▸ **Given instruction**:
Swap "Click" for "Press" in the stretch from the line containing "Image resolution: width=1568" through the line containing "(x=647, y=392)", changing nothing else, and give those lines again without the pictures.

▸ **Extracted data**:
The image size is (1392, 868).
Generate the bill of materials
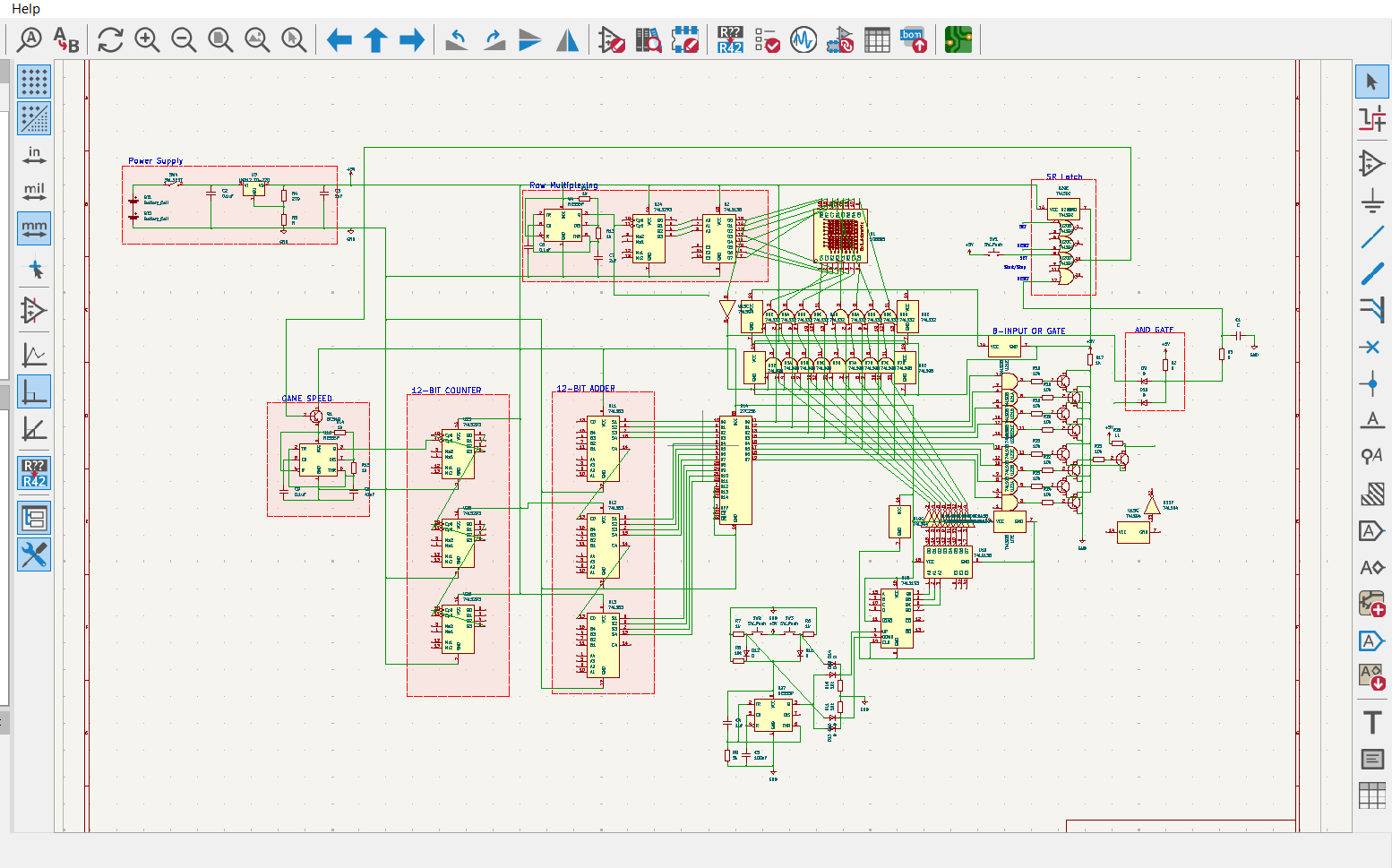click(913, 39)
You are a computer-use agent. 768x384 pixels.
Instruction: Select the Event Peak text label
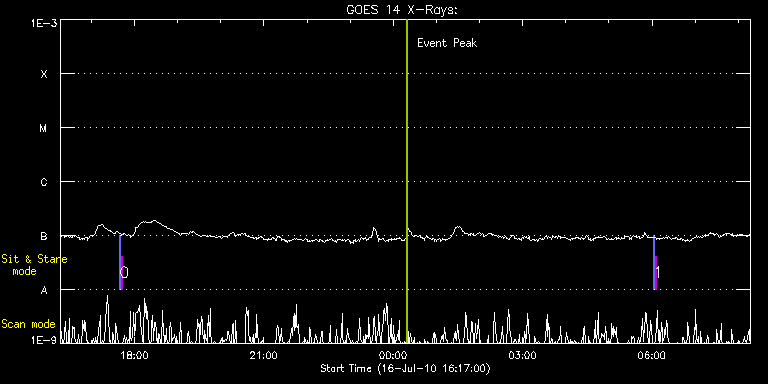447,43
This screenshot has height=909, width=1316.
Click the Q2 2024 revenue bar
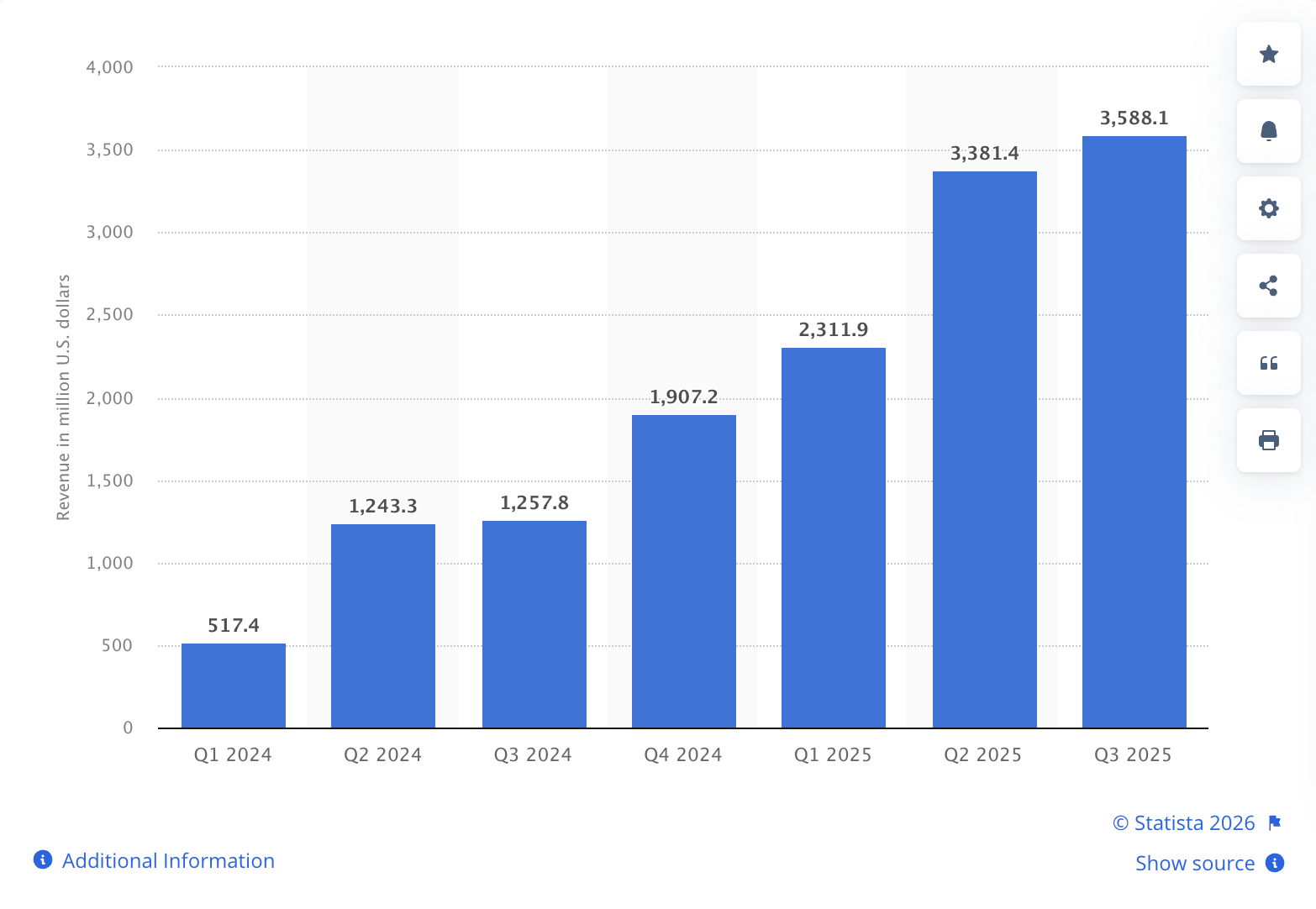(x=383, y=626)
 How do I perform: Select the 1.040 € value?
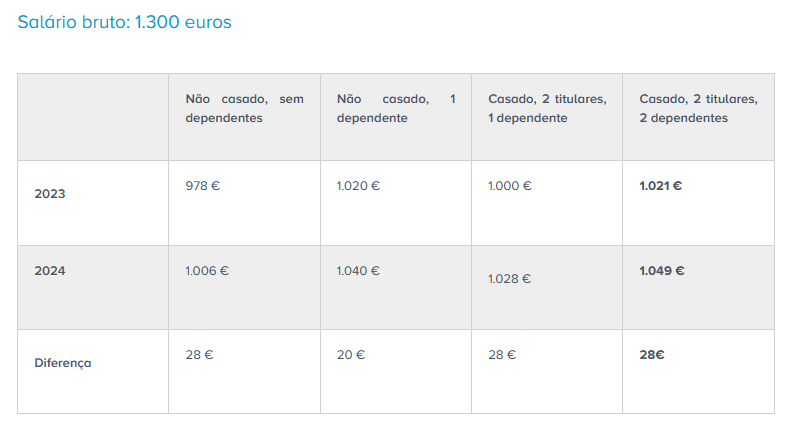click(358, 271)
* * *
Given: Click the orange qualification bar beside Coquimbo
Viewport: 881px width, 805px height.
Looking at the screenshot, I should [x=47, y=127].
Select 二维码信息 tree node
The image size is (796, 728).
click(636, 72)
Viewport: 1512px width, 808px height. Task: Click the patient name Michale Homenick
...
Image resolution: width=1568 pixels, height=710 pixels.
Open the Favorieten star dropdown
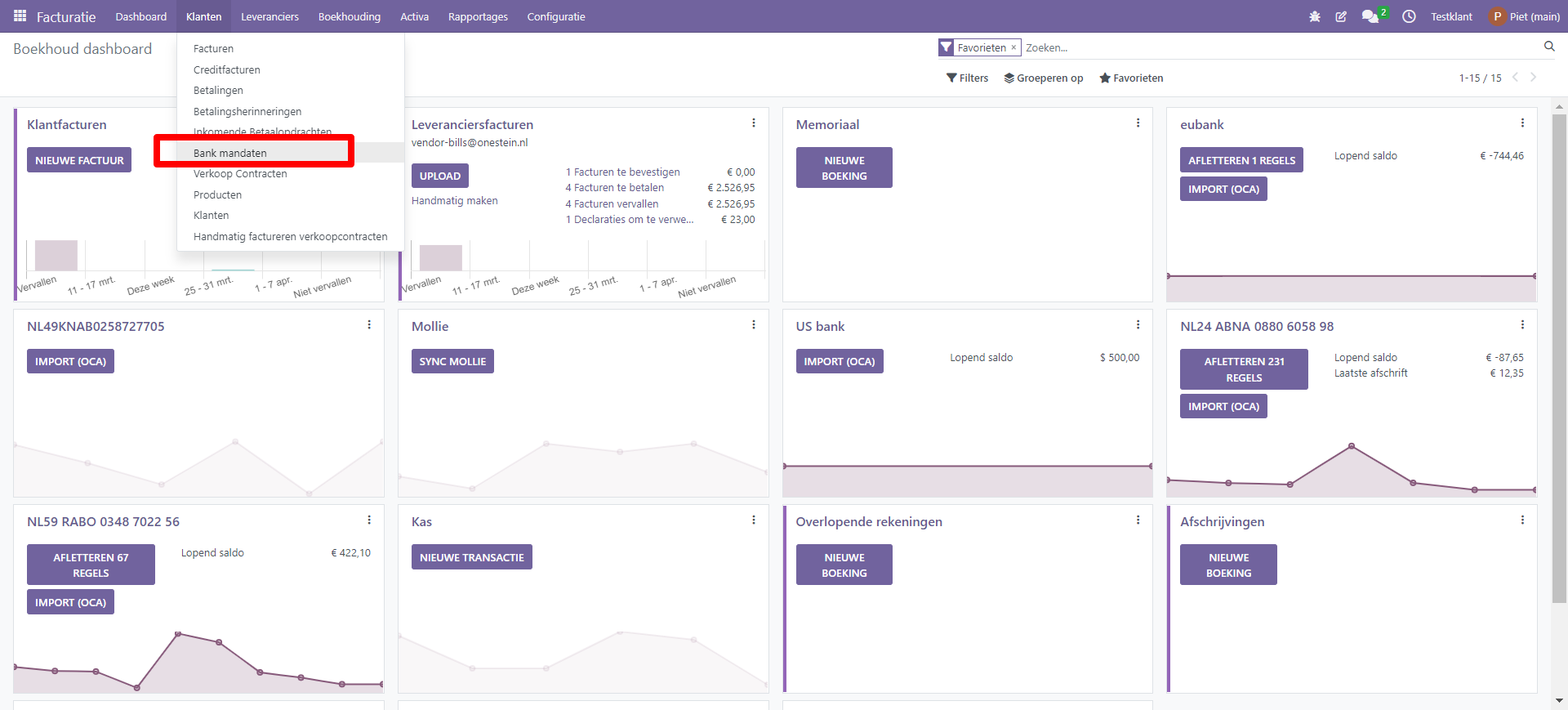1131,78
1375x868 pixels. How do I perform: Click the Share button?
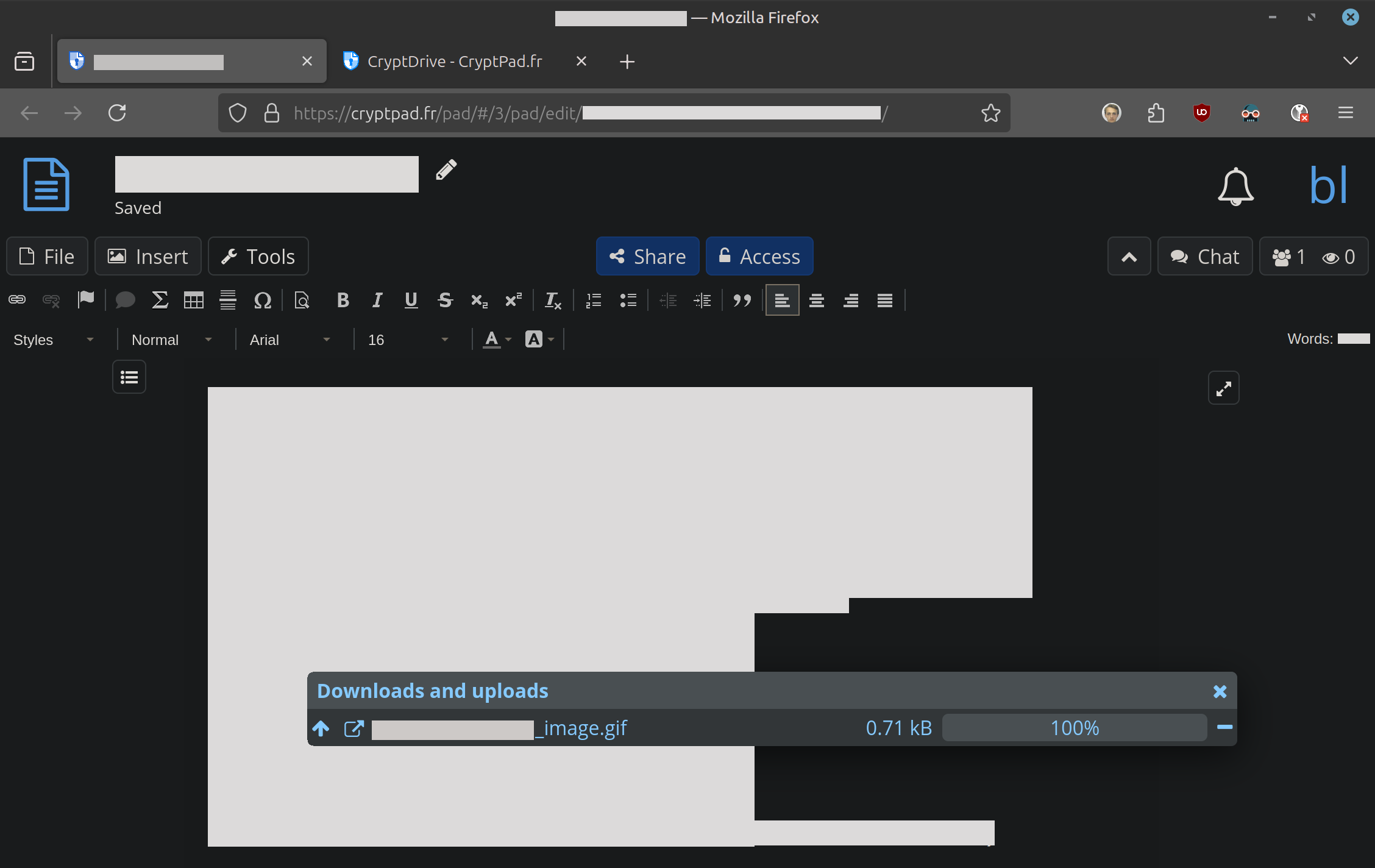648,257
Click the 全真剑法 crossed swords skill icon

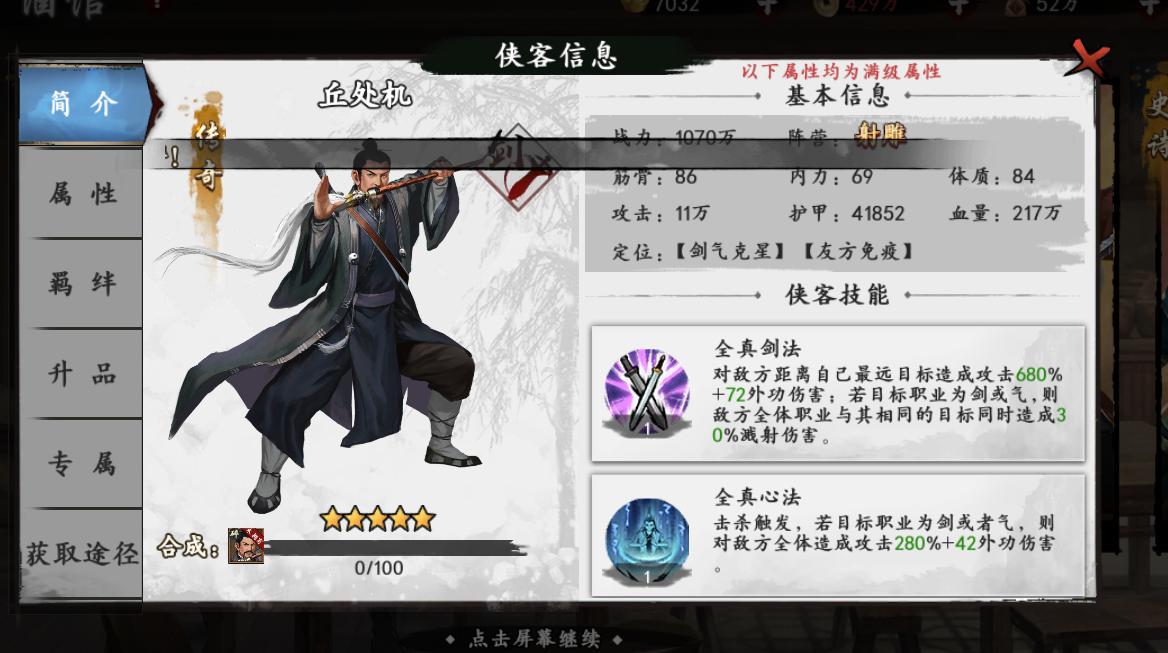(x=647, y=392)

▸ **Reply to the task**:
Image resolution: width=1568 pixels, height=710 pixels.
Open the Favorieten star dropdown
1131,78
1375x868 pixels. How do I perform: Press the Share button?
648,257
Press the 全真剑法 crossed swords skill icon

(x=647, y=392)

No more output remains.